John Willis is Professor of Photography at Marlboro College and a co-founder of the In-Sign Photography Project and Exposures Cross Cultural Youth Photography Program. His photographs are in more than sixty collections, including the Amon Carter Museum, George Eastman House International Museum, Heard Museum, High Museum of Art, J. Paul Getty Museum, Library of Congress, National Gallery of Art, National Museum of the American Indian, San Francisco Museum of Modern Art, Whitney Museum of American Art, and Yale University Gallery of Art. His other books are Recycled Realities, with Tom Young, and Mni Wiconi: Honoring the Water Protectors and the Ongoing Struggle for Indigenous Sovereignty. Tom Young was born in 1951 in Boston, Massachusetts. He received his M.F.A. in photography from the Rhode Island School of Design in 1977. He is currently a professor of art, emeritus, at Greenfield Community College in Greenfield, Massachusetts. He has been awarded an Artist Fellowship from the National Endowment for the Arts and four Artist Fellowships from the Massachusetts Cultural Council. His work is included in numerous permanent collections, including the Museum of Fine Arts in Boston, Polaroid International Collection in Offenbach, Germany, and Harvard University's Fogg Museum. Young's work has been exhibited internationally, including the International Center of Photography in New York City, the Frans Hals Museum in Harlem, The Netherlands, the Kunsthalle in Hamburg, Germany, and the National Museum of Fine Arts at the Smithsonian Institution in Washington, DC. In addition to Recycled Realities, he is the author of Timeline: Learning to See with My Eyes Closed (George F. Thompson Publishing, 2012).

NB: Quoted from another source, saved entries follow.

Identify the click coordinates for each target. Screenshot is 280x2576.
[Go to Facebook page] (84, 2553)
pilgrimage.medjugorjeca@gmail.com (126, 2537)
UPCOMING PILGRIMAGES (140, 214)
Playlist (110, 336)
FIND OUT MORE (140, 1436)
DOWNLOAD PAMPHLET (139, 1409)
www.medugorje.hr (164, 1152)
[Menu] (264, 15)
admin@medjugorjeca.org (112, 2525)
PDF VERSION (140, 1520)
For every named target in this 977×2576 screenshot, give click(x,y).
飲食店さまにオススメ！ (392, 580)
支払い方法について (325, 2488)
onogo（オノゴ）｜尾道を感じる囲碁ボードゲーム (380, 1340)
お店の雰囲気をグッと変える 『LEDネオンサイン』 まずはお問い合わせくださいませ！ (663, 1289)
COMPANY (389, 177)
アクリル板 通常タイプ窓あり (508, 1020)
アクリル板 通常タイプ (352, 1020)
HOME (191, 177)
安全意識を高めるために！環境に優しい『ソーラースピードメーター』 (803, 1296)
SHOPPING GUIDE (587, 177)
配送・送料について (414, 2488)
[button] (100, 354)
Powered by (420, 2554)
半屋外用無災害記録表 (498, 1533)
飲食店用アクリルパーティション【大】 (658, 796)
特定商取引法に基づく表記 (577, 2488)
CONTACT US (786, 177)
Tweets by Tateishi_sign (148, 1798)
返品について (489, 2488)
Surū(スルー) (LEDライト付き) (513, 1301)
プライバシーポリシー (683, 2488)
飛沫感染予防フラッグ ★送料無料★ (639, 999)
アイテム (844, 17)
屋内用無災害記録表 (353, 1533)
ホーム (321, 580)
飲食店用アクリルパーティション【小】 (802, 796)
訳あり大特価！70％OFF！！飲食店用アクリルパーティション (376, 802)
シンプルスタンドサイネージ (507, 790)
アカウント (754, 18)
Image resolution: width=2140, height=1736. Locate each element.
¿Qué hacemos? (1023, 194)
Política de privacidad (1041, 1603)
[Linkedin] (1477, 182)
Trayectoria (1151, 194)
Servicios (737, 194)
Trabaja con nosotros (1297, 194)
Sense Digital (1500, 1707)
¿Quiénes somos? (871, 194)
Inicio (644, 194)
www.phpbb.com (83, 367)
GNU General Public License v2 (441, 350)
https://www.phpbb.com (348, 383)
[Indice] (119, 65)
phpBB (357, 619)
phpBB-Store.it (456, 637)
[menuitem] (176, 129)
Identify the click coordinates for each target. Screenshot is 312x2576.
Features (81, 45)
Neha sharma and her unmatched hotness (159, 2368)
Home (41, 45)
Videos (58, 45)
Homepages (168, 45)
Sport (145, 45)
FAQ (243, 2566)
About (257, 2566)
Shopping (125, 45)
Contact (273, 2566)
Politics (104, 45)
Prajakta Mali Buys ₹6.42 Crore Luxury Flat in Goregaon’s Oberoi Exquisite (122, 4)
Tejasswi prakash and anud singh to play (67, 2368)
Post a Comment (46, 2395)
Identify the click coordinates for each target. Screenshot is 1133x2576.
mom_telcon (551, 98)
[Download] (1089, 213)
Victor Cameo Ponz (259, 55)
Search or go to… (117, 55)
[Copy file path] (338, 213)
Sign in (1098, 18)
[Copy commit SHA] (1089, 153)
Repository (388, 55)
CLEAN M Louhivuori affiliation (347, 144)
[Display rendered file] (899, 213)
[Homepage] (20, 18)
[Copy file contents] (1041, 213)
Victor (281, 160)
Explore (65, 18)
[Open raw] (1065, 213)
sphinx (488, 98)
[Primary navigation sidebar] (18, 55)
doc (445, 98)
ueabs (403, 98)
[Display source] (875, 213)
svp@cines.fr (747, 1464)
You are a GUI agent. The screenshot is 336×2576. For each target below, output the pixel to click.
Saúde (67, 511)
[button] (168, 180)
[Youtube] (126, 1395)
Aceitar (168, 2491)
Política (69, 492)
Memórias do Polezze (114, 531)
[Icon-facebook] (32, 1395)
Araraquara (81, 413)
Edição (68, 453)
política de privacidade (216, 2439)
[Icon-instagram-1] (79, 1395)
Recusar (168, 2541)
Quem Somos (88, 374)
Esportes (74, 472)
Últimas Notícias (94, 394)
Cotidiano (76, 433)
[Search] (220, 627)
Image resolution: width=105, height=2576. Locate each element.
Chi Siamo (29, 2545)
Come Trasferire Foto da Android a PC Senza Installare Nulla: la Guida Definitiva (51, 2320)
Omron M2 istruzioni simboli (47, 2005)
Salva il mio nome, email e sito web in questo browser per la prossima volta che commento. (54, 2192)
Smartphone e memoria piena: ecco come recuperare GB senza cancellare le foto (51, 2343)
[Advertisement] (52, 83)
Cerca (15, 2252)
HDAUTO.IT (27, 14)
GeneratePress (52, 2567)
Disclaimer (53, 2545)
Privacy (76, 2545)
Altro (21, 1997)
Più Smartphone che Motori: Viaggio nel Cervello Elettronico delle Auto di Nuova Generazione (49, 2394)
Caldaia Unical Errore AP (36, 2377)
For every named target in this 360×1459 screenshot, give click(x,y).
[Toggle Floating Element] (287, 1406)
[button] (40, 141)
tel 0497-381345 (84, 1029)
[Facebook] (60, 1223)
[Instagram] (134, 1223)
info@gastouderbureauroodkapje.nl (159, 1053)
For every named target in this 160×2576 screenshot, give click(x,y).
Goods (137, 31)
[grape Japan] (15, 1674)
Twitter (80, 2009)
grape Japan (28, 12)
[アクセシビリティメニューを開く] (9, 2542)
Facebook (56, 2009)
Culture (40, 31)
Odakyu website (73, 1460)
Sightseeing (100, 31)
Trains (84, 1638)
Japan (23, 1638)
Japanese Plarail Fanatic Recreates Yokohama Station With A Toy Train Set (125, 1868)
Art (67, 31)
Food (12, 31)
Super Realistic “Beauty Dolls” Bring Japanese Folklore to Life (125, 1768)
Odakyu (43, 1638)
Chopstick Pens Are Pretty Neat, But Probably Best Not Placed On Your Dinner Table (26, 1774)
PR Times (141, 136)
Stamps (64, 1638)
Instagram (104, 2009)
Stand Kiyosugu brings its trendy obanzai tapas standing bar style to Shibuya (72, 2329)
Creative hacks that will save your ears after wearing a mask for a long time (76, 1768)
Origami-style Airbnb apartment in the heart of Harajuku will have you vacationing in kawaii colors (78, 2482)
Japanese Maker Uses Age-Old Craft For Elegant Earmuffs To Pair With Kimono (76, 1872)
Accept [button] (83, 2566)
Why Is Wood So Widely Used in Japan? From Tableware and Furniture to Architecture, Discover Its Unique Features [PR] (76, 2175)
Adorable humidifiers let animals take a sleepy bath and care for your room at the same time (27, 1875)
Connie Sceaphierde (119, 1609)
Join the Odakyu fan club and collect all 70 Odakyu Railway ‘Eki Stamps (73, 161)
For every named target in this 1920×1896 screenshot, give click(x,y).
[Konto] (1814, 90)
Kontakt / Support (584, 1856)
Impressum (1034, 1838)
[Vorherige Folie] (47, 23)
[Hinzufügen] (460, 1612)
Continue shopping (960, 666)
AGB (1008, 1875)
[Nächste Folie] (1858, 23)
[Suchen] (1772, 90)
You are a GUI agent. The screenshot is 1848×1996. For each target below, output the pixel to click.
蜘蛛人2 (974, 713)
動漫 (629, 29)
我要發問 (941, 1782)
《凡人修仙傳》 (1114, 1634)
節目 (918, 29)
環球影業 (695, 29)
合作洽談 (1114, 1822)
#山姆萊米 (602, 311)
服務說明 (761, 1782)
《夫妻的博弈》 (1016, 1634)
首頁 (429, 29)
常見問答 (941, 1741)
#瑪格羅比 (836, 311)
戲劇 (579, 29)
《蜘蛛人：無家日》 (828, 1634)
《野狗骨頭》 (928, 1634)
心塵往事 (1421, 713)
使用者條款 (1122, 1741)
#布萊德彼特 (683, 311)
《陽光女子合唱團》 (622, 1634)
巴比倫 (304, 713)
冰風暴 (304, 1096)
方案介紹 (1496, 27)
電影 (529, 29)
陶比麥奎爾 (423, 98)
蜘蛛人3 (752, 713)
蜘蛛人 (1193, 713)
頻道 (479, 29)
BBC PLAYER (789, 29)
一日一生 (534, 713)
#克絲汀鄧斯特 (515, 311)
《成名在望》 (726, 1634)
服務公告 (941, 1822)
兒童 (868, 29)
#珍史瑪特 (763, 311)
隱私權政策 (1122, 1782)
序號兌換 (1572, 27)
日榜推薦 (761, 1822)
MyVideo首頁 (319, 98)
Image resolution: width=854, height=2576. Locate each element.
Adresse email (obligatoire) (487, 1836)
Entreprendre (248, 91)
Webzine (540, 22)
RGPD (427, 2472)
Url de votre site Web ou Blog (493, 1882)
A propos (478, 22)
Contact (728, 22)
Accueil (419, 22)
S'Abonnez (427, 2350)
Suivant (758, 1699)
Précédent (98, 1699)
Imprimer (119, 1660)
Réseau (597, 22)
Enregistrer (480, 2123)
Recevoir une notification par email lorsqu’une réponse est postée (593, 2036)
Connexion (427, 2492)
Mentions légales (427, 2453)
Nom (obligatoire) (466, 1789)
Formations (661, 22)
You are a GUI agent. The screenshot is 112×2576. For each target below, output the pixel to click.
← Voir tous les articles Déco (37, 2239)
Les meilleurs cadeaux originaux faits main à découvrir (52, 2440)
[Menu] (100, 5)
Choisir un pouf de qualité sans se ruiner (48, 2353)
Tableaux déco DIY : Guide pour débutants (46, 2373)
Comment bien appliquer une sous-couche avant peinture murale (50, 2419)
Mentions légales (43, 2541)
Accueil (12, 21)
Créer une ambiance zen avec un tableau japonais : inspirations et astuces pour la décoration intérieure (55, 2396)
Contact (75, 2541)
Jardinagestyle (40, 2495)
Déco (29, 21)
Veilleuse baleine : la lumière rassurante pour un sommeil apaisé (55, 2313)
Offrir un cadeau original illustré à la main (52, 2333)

His photographs have also appeared in a number of publications, including Artworks: Tom Young (Williams College Museum of Art), American Perspectives (Tokyo Museum of Photography), Goodbye to Apple Pie (DeCordova Museum, Lincoln, Massachusetts), and 2 to Tango: Collaboration in Recent American Photography(International Center of Photography). He resides in Buckland, Massachusetts.